--- Data provided Enclosed Below ---

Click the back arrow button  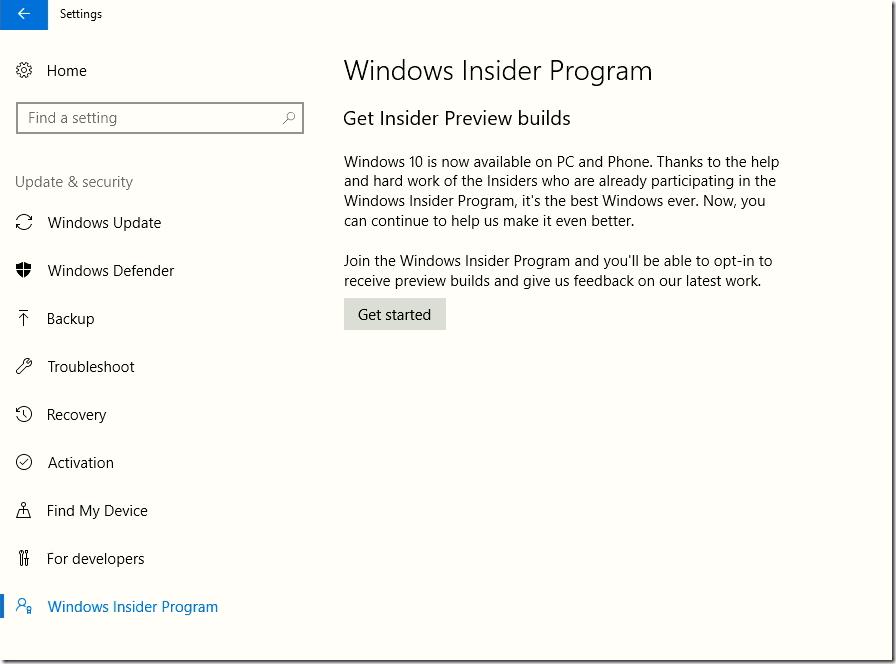point(23,14)
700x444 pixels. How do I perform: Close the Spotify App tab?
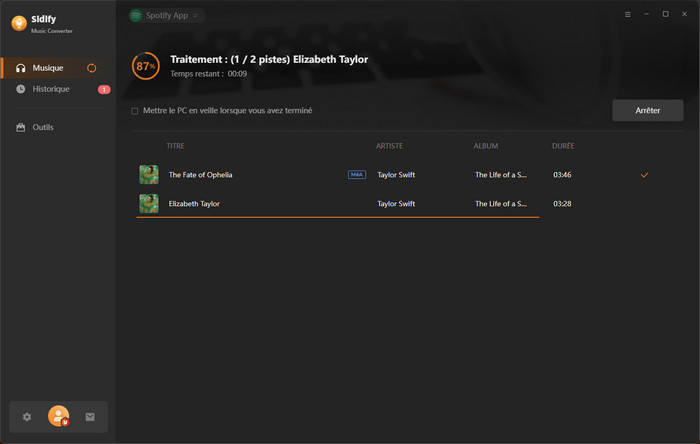click(x=195, y=16)
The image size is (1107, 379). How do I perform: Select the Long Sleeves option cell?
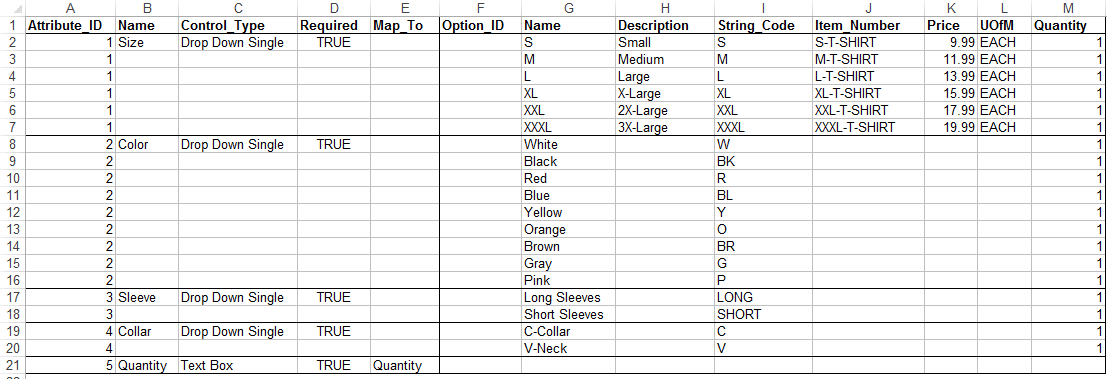pos(568,297)
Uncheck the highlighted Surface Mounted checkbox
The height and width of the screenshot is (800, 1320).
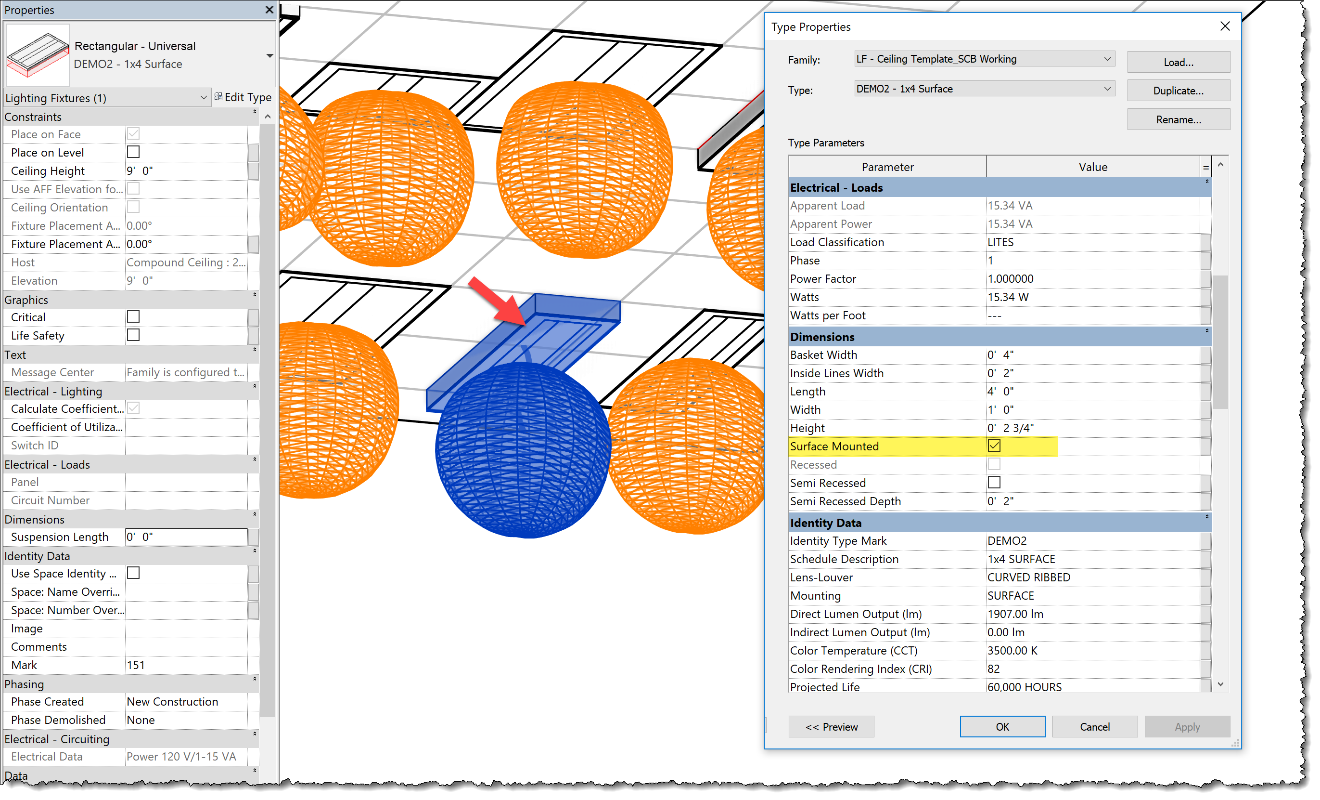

--- End of Enclosed Data provided ---

Repeat word for word, leaving out the pictures, each line of the records from the line that holds "The image size" through the final one.

The image size is (1107, 379). How do I perform: Select the Long Sleeves option cell?
pos(568,297)
Uncheck the highlighted Surface Mounted checkbox
The height and width of the screenshot is (800, 1320).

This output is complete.